On January 13, 2015, MetLife followed through on its threat to fight its designation as a systemically significant important financial institution (SIFI), and filed a lawsuit in the United States District Court for the District of Columbia against the Financial Stability Oversight Council (FSOC), the US interagency council formed under the Dodd-Frank regulatory reform act that is authorized to designate nonbank financial companies as being of systemic risk.

Previous blog posts have described the administrative process leading up to this moment. SIFIs are subject to supervision by the Federal Reserve Board and prudential restrictions such as enhanced capital requirements.
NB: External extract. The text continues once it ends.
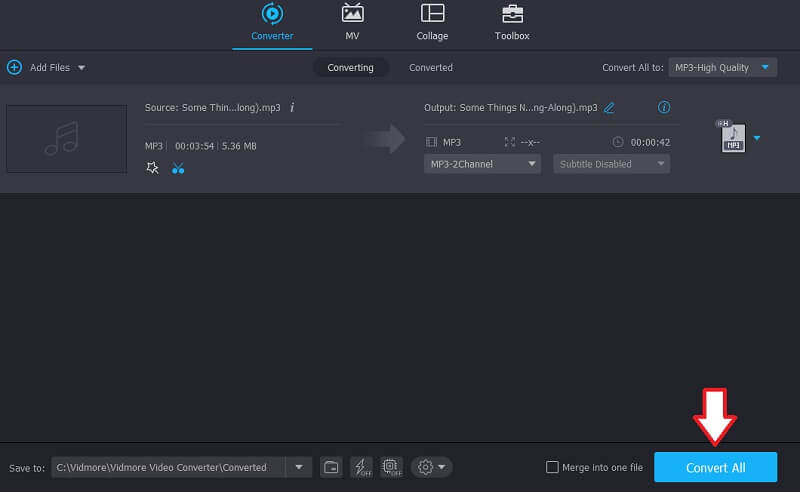The width and height of the screenshot is (800, 492).
Task: Click the blue output info icon
Action: point(663,107)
Relief sought includes not only setting aside the designation of MetLife as a SIFI, but also declaring void the entire administrative process by which the FSOC designates SIFIs.

The 79 page complaint sets out in detail the FSOC administrative designation process that MetLife went through, summarizing the arguments it made to the FSOC in an attempt to persuade the FSOC that it not be designated as a SIFI. The Complaint also emphasizes the dissenting vote on the SIFI designation made by the voting FSOC member from the insurance industry, as well as the objection to the determination that was made by the nonvoting state insurance regulator member.

The Complaint sets out several grounds for challenging the designation as “arbitrary and capricious” and violative of both Dodd-Frank and the Administrative Procedure Act, including the following:

  • The FSOC failed to give sufficient weight to the comprehensive state insurance regulation to which 98% of MetLife’s assets already are subject.
  • The FSOC first should have considered reasonable alternatives to designating the entire company as a SIFI, such as identifying specific financial activities as systemically significant; MetLife made much of the fact that the FSOC apparently is taking that route regarding its continuing review of asset managers and whether they or some of their activities should be designated as systemically significant.
  • The administrative process for designating SIFIs is flawed in several ways, including a lack of separation of powers, in that the FSOC ultimately acts as judge in issuing final decisions based on the criteria that it itself had both promulgated and used in building a  case for designation.
  • The FSOC violated MetLife’s due process rights in denying it access to the full investigative record compiled during the administrative process and by relying in its determination in part on arguments not raised previously in the administrative process and to which MetLife was unable to respond.
  • The FSOC’s determination demonstrated a flawed analysis of MetLife’s vulnerability to material financial distress, failed to take into account statutory factors that should have counted against a SIFI designation (such as its oversight by state insurance regulators), made unsubstantiated assumptions and engaged in unsupported speculation in reaching its decision, and exaggerated the impact of any material financial distress on MetLife’s competitors.

MetLife also raised the argument that it will be at a competitive disadvantage as a SIFI to other traditional insurance companies, because of the additional financial and regulatory costs of being designated a SIFI and becoming subject to Federal Reserve Board supervision; economic effects that MetLife asserted the FSOC had not taken into account in reaching its determination.